◆ Problem requirements ◆
Reproduce word for word the portion of the passage on teaching adults starting with "Maybe you've been" and going on through "I had anticipated.".

You've had bad teachers before. You had the teacher who lectured in a monotone the entire class. You had the teacher whose answers to your questions confused instead of clarified. You had teachers who wasted your time with busywork, who tested you on things never covered in class, and who gave you grades that bore no relationship to what you put into the course or got out of it.
Maybe you've been that teacher. Maybe you gave a workshop that put your colleagues to sleep. Maybe you taught a course that left you frustrated at the end of each class period. Maybe, right now, you're going through the motions of being a teacher, making your students happy but not teaching them half as much as they ought to be learning. Maybe your fear of failure is keeping you away from teaching in the first place.
Teaching adults is hard. When I started, I didn't think you needed any special skills to do it. Then, one day about a month into my first semester, every single one of my students went home during the break. An hour in a classroom all by myself gave me a lot of time to think about how there was more to this teaching adults
thing than I had anticipated.
In my attempts to improve my teaching practice, I've learned that there are few books about how to teach adults, and all of them have their niche: teaching writing, teaching tennis, teaching democracy … I have yet to find a good book that shows you how to start teaching adults. So I spent three years writing one.
This book is a distillation of everything I know about the subject. It's the product of reflecting on a decade of my own teaching practice. It's also the result of conferences, professional development workshops, and collaborations with other teachers. It even has the best tips and insights from all those specialized teaching books I read. I believe that How to Teach Adults is the first and best book for anyone who cares about the subject. It's a concentrated reference you'll come back to again and again.

◆ Recorded data ◆
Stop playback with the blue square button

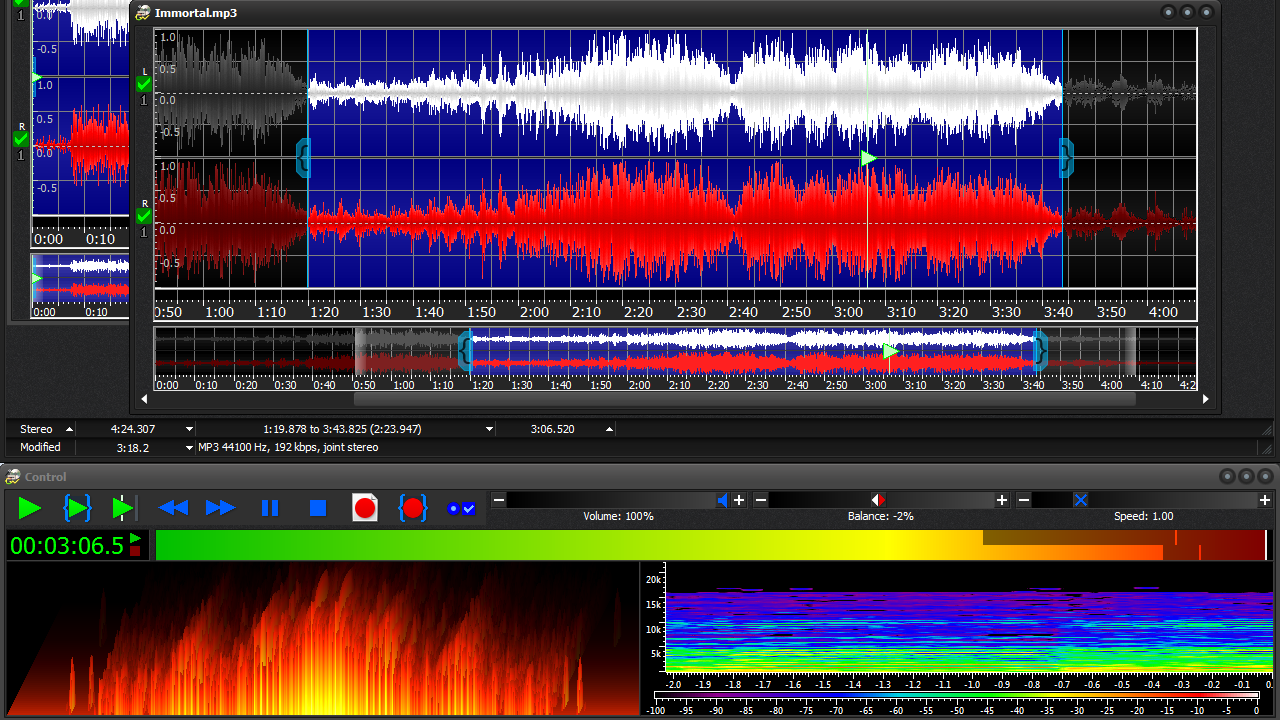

◆ Solved exercise ◆
Maybe you've been that teacher. Maybe you gave a workshop that put your colleagues to sleep. Maybe you taught a course that left you frustrated at the end of each class period. Maybe, right now, you're going through the motions of being a teacher, making your students happy but not teaching them half as much as they ought to be learning. Maybe your fear of failure is keeping you away from teaching in the first place.
Teaching adults is hard. When I started, I didn't think you needed any special skills to do it. Then, one day about a month into my first semester, every single one of my students went home during the break. An hour in a classroom all by myself gave me a lot of time to think about how there was more to this teaching adults
thing than I had anticipated.